The Texas Filmmakers' Production Fund Class of '97
By Marc Savlov, Fri., May 7, 2004
Kyle Henry
The three-time TFPF grant recipient is up in New York City at the moment working on his feature filmmaking debut Room but recalls his initial 1997 win, for the documentary American Cowboy (see Cowboys and Controversy, May 8, 1998), with enthusiasm, noting that "not only the money, but the contacts with TFPF panelists have helped big-time. My first TFPF award was given by John Pierson, Judith Helfand, and Jim McKay, and since then I've done a segment for Pierson's Split Screen with Spencer Parsons, Judith helped promote my film University Inc. during our self-distributed McCollege Tour through her Working Films initiative, and Jim is now serving with Michael Stipe as one of the executive producers on Room. Viva TFPF!"
Don Howard
"The '97 TFPF grant for me was to help me do a trailer for grant-raising for my film Nuclear Family," says Austin filmmaker and UT professor Howard, "which finally played this year's SXSW. These days I'm helping Laura Dunn edit her film about Barton Springs; I just won a 2004 Rockefeller Fellowship for the writing and preproduction phases of a narrative film called Police and Thieves. The TFPF grant really helped me get through the void that hits after doing a project like Letter From Waco, and I appreciated it very much, then and now."
David and Nathan Zellner
Sibling duo the Zellner brothers picked up the 1997 TFPF grant for the wildly popular feature comedy Plastic Utopia. Says Nathan, "The distribution grant we got for Plastic Utopia really helped out a lot with getting tapes and dubs made, which is pretty important for that sort of thing." More currently, the Zellners are awaiting the release of the film on DVD later this summer from perpetual iconoclasts Film Threat, which Nathan promises will be loaded with assorted extras. Currently, the pair have just completed two shorts, "Quasar Hernandez" (a TFPF winner last year), which will premiere at CineVegas in June, and "The Virile Man," which picked up the Spirit of Slamdance Award at this year's Park City fest. Check 'em out online at www.forthq.com.

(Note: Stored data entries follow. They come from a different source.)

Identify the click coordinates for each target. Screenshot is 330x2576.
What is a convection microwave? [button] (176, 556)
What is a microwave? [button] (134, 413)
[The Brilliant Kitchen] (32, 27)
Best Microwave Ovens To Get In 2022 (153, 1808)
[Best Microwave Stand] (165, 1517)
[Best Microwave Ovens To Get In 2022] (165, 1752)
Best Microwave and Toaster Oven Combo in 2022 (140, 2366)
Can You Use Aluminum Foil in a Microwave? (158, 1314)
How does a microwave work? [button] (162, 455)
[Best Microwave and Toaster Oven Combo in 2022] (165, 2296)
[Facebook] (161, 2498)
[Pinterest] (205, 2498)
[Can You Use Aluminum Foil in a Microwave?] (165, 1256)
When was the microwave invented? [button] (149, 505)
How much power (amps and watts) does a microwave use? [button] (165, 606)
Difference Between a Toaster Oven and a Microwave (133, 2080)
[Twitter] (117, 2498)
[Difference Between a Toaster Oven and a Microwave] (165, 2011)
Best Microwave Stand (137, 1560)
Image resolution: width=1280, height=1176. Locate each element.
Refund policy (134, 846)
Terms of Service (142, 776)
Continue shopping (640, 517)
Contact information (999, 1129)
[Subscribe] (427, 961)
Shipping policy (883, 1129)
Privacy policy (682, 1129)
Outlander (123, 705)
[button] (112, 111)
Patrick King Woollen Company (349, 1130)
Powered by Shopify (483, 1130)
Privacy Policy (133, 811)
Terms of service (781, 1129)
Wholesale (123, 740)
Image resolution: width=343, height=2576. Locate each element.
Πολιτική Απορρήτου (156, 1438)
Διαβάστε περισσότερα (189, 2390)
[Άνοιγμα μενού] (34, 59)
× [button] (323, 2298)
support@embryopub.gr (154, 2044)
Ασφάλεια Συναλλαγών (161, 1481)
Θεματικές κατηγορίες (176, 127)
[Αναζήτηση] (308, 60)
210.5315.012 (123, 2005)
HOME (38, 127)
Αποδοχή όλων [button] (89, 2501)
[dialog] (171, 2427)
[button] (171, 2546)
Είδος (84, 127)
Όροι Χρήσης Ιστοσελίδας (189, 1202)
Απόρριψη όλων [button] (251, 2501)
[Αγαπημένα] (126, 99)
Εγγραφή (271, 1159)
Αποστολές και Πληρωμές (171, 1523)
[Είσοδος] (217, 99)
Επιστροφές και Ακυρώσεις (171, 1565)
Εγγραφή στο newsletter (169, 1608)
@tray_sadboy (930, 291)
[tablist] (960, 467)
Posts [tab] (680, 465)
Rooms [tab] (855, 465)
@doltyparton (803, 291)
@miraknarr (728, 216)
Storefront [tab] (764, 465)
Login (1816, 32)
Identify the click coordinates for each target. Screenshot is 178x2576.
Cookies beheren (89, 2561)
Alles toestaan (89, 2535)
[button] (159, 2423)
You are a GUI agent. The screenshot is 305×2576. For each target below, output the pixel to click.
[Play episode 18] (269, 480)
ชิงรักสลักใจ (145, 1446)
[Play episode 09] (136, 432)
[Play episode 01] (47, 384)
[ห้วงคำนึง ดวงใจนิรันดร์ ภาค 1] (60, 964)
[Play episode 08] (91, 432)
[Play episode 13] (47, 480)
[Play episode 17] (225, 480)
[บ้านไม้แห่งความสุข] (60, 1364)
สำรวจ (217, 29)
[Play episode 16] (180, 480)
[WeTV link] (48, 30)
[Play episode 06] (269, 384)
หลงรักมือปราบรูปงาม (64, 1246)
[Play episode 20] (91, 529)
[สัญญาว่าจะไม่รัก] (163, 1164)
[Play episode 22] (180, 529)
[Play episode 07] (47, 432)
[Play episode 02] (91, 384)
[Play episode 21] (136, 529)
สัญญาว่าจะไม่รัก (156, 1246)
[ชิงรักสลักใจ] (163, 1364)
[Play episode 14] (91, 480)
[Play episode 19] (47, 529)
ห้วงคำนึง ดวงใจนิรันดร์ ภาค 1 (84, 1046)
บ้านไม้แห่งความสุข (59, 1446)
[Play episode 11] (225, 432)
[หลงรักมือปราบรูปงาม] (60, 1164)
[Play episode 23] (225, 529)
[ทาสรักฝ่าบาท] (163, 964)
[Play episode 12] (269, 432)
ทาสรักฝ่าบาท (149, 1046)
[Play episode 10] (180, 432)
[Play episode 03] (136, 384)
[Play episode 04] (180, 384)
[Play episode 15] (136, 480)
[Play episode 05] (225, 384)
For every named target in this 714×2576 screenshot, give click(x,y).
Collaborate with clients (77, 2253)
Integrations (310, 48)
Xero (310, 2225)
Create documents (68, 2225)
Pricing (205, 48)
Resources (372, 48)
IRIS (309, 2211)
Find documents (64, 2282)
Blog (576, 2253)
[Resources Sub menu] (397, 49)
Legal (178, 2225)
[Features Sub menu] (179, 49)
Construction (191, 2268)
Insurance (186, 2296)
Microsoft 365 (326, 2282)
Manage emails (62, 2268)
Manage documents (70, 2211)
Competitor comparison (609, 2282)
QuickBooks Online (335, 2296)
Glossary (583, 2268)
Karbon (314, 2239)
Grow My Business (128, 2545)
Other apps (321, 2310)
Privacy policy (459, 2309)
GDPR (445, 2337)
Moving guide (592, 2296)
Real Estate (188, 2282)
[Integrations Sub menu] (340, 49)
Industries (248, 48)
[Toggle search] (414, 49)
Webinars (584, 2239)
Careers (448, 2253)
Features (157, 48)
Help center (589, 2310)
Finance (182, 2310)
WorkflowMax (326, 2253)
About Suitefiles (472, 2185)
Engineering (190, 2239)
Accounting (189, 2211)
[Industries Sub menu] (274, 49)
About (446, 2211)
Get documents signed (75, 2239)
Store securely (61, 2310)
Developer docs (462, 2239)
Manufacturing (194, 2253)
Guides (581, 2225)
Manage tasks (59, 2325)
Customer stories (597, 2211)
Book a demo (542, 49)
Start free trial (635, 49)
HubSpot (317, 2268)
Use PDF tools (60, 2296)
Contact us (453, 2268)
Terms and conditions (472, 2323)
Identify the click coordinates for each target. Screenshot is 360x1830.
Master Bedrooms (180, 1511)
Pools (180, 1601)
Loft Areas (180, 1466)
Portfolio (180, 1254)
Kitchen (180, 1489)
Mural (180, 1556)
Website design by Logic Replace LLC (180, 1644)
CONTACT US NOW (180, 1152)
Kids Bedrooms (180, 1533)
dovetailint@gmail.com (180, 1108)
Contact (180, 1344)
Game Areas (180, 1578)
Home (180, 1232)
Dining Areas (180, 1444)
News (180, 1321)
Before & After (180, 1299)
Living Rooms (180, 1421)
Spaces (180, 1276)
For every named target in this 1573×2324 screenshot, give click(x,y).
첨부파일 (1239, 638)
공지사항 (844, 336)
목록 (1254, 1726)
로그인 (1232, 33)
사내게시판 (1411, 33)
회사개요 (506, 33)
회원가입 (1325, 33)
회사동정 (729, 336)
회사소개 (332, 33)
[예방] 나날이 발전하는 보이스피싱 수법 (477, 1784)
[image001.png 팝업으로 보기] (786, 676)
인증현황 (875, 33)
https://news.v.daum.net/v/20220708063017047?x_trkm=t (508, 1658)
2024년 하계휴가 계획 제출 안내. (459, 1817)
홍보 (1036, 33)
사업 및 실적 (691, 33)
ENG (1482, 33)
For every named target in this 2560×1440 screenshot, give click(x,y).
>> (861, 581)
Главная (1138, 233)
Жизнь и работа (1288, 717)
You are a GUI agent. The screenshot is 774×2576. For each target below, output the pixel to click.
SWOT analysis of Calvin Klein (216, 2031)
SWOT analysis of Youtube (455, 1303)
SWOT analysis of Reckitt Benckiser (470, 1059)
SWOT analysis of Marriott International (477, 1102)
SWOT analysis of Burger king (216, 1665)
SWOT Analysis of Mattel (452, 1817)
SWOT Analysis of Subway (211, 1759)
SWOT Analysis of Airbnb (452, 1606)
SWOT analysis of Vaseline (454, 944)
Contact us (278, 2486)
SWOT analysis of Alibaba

Bryan Poyser and Jacob Vaughan
Directing/producing team Poyser and Vaughan are currently cresting atop the rising popularity of their feature debut, Dear Pillow (funded in 2003 and 2004), which has played everywhere from SXSW to Slamdance and beyond. Says Poyser of his 1997 grant, "I got a $2,000 grant in 1997 to do a short film called "Hollow," this dark, West Texas ghost story kind of thing, but because the budget for that particular film was a lot more than $2,000, I managed to hold on to that money until 2000, when I shot a completely different short film called "Pleasureland," which ended up playing 25 festivals or so. Getting that money back in '97 was just a huge boost to me. Even though, you know, I kind of broke the rules a little bit."